The principles of Retention and Disposition are separate but inter-related and are both a very hot topic in legal environments. Simply put, retention refers to retaining of information where disposition refers to the disposing of information. Many firms have a policy to never destroy their records but they still need a policy to clarify how they keep them, where they keep them and how they are accessed throughout their lifecycle.
Some questions a Legal Administrator may ask themselves regarding Retention& Disposition:
- Do you have a retention policy? Does the retention policy address how and where to keep information at each stage of the cycle?
- Does it site authorities so that you do not have to recreate the wheel to update it?
- Does it need to vary by practice group or file collection?
- Does it address disposition?
- Does it factor in legal holds?
- Do you have a closing process?
- Who/when does what, are they the right person?
- What TECHNOLOGY do you have to support the POLICY and PROCESS?
- What date triggers when to send offsite?
- What date triggers when objects are eligible for disposition?
- What system/application has the date?
- Does your engagement letter address these principles?
VDS has always recognized that the key to attaining a sound records program has three main ingredients and addressing each of the GARP® principles with these in mind is extremely important:
- Policy – You must begin with determining a policy for functions related to records.
- Process – Once you have a policy (written or assumed), you should ensure that your process (from the end-user on up to the decision maker) supports the policy, that end users are trained, that there are not isolated or “rogue” practices or means of keeping information that are not in line with the policy. Certainly you will also want to ensure that the process is efficient and not duplicative.

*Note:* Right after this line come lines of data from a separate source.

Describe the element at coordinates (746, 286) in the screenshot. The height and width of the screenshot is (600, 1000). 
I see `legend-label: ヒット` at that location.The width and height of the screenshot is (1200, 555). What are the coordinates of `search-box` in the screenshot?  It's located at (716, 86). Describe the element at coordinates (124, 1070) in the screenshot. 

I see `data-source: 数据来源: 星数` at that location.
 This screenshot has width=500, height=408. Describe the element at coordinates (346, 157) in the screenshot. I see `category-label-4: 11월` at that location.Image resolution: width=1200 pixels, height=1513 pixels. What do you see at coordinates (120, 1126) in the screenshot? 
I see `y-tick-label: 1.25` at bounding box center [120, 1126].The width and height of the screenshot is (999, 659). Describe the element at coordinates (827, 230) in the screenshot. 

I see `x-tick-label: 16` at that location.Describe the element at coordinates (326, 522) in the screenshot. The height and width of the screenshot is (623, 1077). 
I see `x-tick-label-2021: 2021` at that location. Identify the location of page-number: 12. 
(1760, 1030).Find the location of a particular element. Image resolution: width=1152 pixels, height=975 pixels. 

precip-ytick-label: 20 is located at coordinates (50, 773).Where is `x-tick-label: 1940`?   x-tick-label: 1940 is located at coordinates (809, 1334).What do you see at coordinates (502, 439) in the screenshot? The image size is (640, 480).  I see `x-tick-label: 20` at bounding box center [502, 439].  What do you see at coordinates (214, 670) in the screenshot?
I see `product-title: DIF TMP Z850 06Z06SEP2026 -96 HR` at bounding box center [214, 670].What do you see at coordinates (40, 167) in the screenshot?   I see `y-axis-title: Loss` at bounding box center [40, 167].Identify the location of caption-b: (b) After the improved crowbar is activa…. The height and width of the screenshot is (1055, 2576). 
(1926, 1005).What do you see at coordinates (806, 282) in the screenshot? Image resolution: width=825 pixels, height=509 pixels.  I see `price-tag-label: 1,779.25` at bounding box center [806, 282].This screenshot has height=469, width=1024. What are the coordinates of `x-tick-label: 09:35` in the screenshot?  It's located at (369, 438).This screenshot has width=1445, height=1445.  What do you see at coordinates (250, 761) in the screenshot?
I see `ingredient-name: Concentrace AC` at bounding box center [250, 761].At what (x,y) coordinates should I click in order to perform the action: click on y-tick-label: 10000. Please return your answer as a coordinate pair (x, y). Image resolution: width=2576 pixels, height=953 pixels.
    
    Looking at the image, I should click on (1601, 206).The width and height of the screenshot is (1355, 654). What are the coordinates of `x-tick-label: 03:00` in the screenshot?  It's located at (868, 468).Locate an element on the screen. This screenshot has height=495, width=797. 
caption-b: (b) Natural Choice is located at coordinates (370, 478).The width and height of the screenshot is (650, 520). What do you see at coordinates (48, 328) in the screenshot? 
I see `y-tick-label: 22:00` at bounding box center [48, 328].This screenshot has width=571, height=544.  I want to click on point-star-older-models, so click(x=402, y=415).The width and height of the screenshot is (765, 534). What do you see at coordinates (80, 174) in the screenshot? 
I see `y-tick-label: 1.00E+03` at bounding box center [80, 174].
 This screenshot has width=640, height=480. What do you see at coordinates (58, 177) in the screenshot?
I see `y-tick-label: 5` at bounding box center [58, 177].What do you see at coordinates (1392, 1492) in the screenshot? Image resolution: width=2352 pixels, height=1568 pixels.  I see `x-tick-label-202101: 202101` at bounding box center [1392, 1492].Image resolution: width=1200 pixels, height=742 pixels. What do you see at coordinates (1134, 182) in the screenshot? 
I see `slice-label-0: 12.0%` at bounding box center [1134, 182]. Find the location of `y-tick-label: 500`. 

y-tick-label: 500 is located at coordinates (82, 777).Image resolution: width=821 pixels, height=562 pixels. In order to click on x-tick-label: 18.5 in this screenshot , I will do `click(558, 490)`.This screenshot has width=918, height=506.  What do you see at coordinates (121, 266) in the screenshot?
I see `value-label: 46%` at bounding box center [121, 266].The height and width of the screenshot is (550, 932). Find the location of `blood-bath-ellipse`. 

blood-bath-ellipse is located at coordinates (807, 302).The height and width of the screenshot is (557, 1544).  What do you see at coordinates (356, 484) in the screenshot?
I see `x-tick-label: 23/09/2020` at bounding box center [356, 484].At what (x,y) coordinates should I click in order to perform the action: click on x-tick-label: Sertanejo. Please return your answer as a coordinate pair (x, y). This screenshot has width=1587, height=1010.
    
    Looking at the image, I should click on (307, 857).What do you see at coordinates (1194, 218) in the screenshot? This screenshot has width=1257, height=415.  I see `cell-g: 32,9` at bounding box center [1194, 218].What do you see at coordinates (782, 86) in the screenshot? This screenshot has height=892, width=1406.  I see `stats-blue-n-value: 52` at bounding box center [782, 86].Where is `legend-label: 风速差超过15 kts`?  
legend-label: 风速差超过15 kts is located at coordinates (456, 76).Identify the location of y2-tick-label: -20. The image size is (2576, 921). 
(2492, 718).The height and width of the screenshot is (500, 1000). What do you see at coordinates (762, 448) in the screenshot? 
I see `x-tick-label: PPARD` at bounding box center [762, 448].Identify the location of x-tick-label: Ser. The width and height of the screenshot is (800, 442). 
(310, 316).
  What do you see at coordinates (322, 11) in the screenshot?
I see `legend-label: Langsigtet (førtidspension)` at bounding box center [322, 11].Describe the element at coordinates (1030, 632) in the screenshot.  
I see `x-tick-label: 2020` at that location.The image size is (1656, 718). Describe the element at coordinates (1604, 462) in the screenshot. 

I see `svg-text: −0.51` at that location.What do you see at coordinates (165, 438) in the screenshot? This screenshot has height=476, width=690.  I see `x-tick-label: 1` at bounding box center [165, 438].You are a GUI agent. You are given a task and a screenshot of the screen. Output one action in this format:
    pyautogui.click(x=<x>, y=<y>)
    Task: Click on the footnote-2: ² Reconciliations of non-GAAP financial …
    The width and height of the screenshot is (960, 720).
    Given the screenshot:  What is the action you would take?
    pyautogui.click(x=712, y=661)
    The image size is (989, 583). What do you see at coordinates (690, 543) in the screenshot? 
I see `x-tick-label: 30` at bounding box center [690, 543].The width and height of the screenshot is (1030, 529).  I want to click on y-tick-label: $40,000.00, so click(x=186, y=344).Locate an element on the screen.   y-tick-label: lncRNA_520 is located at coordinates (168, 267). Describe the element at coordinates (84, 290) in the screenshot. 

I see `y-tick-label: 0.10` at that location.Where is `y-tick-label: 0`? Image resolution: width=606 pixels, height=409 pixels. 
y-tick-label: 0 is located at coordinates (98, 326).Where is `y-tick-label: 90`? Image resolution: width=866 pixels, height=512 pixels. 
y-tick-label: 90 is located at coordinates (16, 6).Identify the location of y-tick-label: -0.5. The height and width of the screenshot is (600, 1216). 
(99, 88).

- Technology – Are you fully using the technology you have in place to support both the processes and policy? Are there features of your technology that you are not aware of or are not using that could make your processes more efficient? Do you have the right technology?
This Maturity Model for Information Governance is a good tool to evaluate if you are strong or weak in areas and a valuable tool to see how your organization rates on a scale of sub standard to exceptional. To a degree, GARP® provides ammunition to finally gain approval or at least movement on RIM initiatives that may have been stalling at a firm for some time. Furthermore, given the rapid advancement of the firms relying more on digital information, as firms evaluate how they’re integrating their electronic files while still maintaining control over their physical files, GARP® proves to be an excellent tool for establishing benchmarks and bridging the gap between your physical and electronic records and information practices. The concept behind these principles is to offer you a solid framework to fix your records management program. It might not be a prescription but it can certainly be a great diagnostic tool to help clear the path to curing the issues that plague administrators around records and information management.
[1] More details on ARMA’s GARP® initiative can be found at
http://www.arma.org/GARP®/.
[2] RIM is a commonly used acronym for Records and Information Management.